Encryption is not encryption is not encryption, warns Applied Security
1 min read
Manufacturers are putting too little time and effort into the fight against Internet crime, despite high profile security breaches.
So says Volker Scheidemann, product manager at encryption specialist Applied Security, warning that designs, manufacturing plans and test and performance data are being put at risk.
“The financial, reputational and legal consequences of confidential data falling into the wrong hands can be dire,” he says. “Wind turbine producer Enercon knows this only too well.

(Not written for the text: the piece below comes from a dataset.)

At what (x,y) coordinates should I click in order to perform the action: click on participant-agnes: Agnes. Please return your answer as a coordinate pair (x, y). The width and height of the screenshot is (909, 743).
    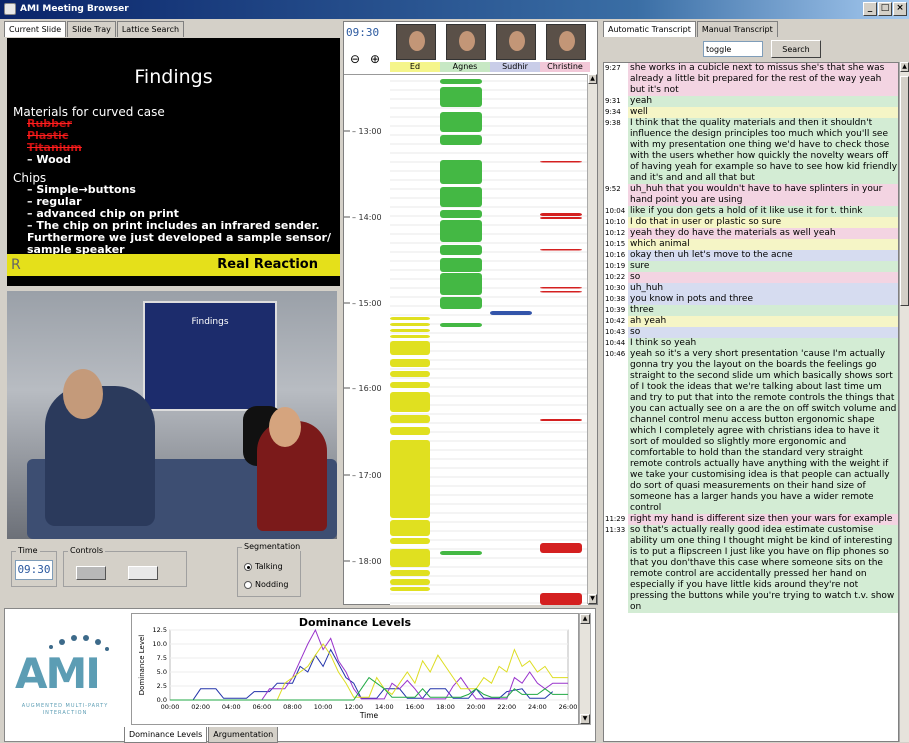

It claims its construction plans for an innovative turbine were leaked to an American competitor who then filed a patent.”
He also draws businesses’ attention to white-collar crime, citing KPMG’s study in 2006, which found that mistakes, negligence and deliberate breaches by employees present the greatest risk.
“Most information losses can be prevented by using encryption,” says Scheidemann, adding that the only other hurdle is choosing the right technologies.
“One of the biggest concerns about encryption is that it presents a barrier to day-to-day workflow and is complex to use and manage. Therefore, a critical factor for enterprise systems is the ability to encrypt data automatically and seamlessly, without user interaction.”
Scheidemann suggests that both hard drive encryption and virtual container encryption have their limits, primarily in terms of manageability. He suggests file and folder encryption, which make use of the existing folder structure, so that network administration remains intact.
“File and folder encryption … provides protection for the network as well as for local hard drives. However, like container encryption, the user must be careful to store data in the correct place.”
His advice: use centrally administered software. “It allows for the secure automated company-wide encryption of data, regardless of whether data is stored on file servers, workstations, notebooks or USB sticks.”
Beyond that, he advises that administration of the security software should also be separated from network administration to maintain control. “This takes away worries that the internal administrator possesses a master key to all corporate secrets.”